■ GIVEN REQUEST:
Reproduce the following mailing-list reply about the SD card driver bug in full, without any changes.

■ EXCERPT PROVIDED:
────────────────
[Toybox] The cut -C test is failing because bionic's wcwidth() doesn't match glibc or musl.

Rich Felker dalias at libc.org
Thu Oct 28 06:29:08 PDT 2021


On Thu, Oct 28, 2021 at 02:41:56AM -0500, Rob Landley wrote:
> On 10/27/21 7:27 PM, enh wrote:
> >     and storage shouldn't be an issue
> >     either (Walmart is currently claiming to have a 2TB usb3 stick on sale for $12,
> >     and amazon says a 1TB sd card is $30. Can't vouch for either, but I bought a
> >     512G sd card at Target that works fine so far?)
> > 
> > and i'd strongly recommend against doing anything on an sd card --- the few
> > times i've thought i've killed my rpi400 have actually been asking it to do
> > something i/o intensive on an sd card. most of the time you don't notice they're
> > awful, but try something "medium heavy" like checking out the linux kernel onto
> > an sd card and, well, it isn't pretty...
> 
> Years ago Rich Felker found a bug in the raspberry pi sdcard driver (some kind
> of missing locking I think?) that would occasionally just STOMP the transaction
> and lobotomize the card. I have no idea if it ever got fixed.
> 
> Rich: did that fix ever go upstream?

It wasn't in the pi driver. It was in the high level SPI subsystem
logic. And it was fixed around the same time I found it. (IIRC the
subsystem maintainer wrote the fix once the issue was explained and so
it went upstream immediately.)
────────────────
■ DATA ROWS:
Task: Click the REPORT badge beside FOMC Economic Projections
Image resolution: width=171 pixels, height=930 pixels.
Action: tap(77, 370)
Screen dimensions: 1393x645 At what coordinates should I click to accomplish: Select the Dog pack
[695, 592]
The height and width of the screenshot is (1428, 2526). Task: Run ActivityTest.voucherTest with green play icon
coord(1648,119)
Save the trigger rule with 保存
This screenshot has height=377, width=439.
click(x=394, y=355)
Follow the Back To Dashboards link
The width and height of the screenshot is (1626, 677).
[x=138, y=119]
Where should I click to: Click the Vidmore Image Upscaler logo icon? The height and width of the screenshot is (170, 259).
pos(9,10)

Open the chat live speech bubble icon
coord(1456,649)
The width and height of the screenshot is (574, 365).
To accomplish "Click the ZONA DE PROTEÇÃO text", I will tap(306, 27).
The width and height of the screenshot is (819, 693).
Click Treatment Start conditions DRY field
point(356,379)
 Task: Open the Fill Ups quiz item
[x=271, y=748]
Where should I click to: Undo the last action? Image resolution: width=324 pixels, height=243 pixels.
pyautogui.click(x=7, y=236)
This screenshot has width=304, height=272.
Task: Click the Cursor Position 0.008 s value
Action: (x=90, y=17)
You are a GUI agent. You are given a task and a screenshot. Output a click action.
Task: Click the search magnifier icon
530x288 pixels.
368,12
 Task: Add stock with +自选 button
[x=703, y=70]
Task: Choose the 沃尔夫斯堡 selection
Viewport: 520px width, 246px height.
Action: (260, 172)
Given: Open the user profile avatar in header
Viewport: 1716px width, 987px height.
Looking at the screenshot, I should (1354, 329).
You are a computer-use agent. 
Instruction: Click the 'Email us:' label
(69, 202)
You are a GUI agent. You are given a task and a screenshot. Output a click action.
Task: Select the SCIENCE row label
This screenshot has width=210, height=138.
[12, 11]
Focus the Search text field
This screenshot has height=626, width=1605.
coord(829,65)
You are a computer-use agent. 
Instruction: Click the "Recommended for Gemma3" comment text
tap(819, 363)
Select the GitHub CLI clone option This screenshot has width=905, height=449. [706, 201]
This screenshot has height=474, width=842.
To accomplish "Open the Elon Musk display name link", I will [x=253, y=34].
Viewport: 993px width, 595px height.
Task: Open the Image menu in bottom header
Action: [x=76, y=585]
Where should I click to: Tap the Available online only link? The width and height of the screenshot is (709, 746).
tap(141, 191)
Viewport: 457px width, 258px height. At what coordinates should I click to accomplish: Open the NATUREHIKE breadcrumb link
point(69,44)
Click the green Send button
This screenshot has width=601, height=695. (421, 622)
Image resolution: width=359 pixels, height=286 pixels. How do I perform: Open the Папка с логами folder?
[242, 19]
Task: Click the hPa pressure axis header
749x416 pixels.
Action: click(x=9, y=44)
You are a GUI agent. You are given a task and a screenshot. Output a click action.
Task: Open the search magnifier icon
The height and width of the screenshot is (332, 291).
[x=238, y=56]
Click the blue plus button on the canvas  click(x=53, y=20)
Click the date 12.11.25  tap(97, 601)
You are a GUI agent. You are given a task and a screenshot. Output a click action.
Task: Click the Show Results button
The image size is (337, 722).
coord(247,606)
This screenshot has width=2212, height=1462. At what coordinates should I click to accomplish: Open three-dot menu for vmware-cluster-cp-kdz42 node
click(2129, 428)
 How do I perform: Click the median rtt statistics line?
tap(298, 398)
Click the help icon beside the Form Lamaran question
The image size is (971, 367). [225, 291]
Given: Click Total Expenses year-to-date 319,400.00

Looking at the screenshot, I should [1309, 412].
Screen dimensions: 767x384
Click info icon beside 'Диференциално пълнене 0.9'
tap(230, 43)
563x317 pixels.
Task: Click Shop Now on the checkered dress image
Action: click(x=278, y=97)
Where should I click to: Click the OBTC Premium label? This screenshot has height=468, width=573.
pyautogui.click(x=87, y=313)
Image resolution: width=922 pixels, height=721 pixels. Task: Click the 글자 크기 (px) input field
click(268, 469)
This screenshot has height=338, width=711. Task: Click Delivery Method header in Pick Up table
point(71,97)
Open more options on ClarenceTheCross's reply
────────────────
■ ANSWER FOR THE TASK:
[Toybox] The cut -C test is failing because bionic's wcwidth() doesn't match glibc or musl.

Rich Felker dalias at libc.org
Thu Oct 28 06:29:08 PDT 2021


On Thu, Oct 28, 2021 at 02:41:56AM -0500, Rob Landley wrote:
> On 10/27/21 7:27 PM, enh wrote:
> >     and storage shouldn't be an issue
> >     either (Walmart is currently claiming to have a 2TB usb3 stick on sale for $12,
> >     and amazon says a 1TB sd card is $30. Can't vouch for either, but I bought a
> >     512G sd card at Target that works fine so far?)
> > 
> > and i'd strongly recommend against doing anything on an sd card --- the few
> > times i've thought i've killed my rpi400 have actually been asking it to do
> > something i/o intensive on an sd card. most of the time you don't notice they're
> > awful, but try something "medium heavy" like checking out the linux kernel onto
> > an sd card and, well, it isn't pretty...
> 
> Years ago Rich Felker found a bug in the raspberry pi sdcard driver (some kind
> of missing locking I think?) that would occasionally just STOMP the transaction
> and lobotomize the card. I have no idea if it ever got fixed.
> 
> Rich: did that fix ever go upstream?

It wasn't in the pi driver. It was in the high level SPI subsystem
logic. And it was fixed around the same time I found it. (IIRC the
subsystem maintainer wrote the fix once the issue was explained and so
it went upstream immediately.)